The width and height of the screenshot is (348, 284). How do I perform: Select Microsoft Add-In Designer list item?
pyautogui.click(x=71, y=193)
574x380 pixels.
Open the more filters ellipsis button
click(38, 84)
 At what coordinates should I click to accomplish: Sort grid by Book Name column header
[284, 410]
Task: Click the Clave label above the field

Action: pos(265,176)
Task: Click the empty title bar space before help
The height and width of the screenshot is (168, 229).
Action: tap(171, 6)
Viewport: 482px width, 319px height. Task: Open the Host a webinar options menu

——————

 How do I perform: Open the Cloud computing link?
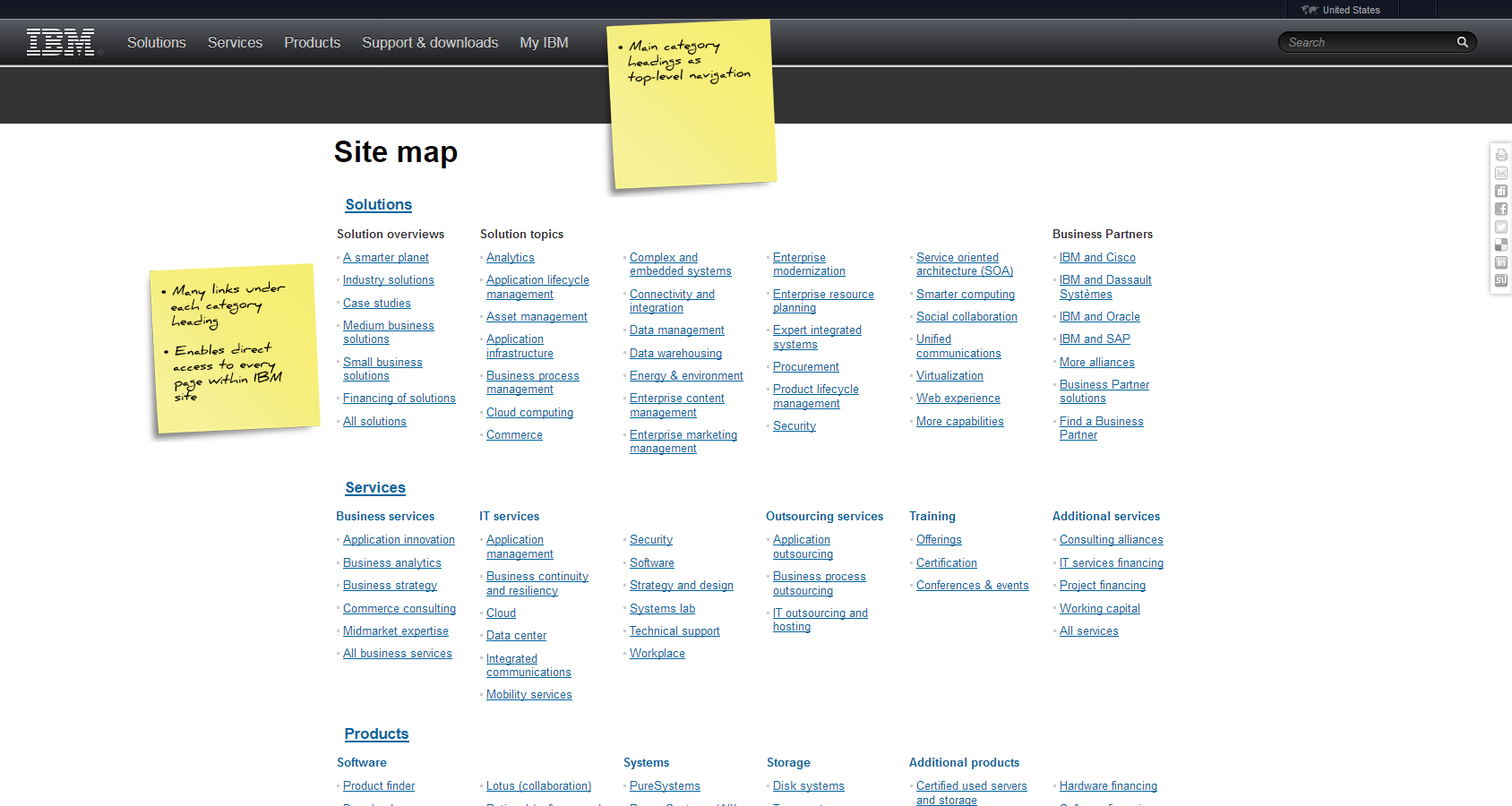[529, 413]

——————

Using the entries above, return exactly the lines from the line with "Task: Click the empty" to the line with "Viewport: 482px width, 319px", counting both of those lines.

**Solution to the problem**.
Task: Click the empty title bar space before help
The height and width of the screenshot is (168, 229).
Action: tap(171, 6)
Viewport: 482px width, 319px height. Task: Open the Host a webinar options menu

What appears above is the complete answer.